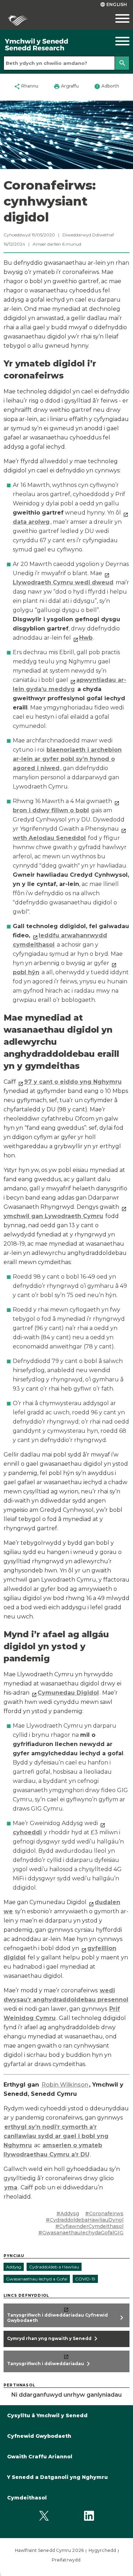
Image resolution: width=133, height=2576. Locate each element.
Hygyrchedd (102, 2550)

---

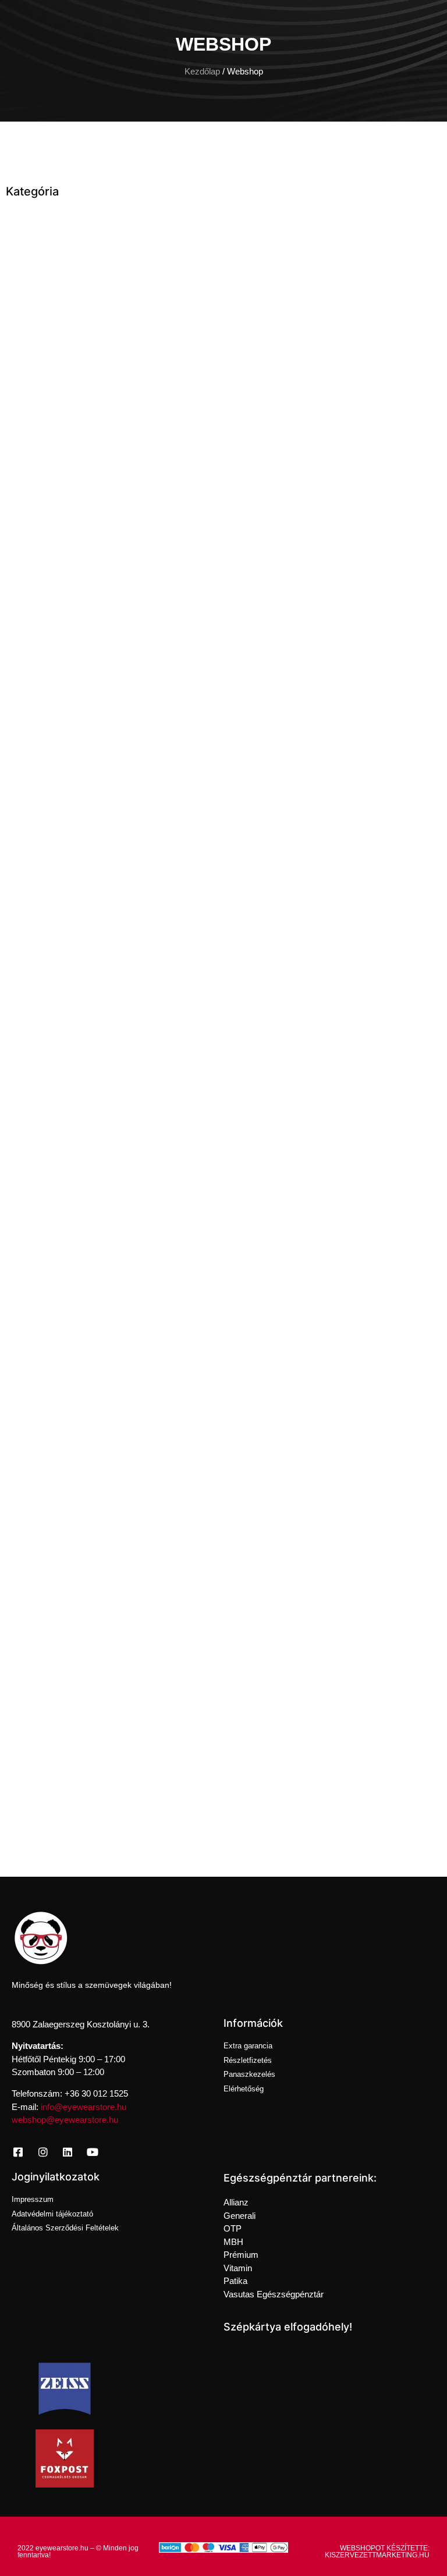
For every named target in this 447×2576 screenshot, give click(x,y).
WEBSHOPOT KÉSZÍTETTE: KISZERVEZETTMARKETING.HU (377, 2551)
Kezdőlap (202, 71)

• PROBLEM DETAILS: Beginning with the line above that contains "WEBSHOPOT KÉSZÍTETTE: KISZERVEZETTMARKETING.HU", copy each line exactly up to and including the line that contains "Kezdőlap (202, 71)", and go no further.

• RESPONSE TO THIS TASK:
WEBSHOPOT KÉSZÍTETTE: KISZERVEZETTMARKETING.HU (377, 2551)
Kezdőlap (202, 71)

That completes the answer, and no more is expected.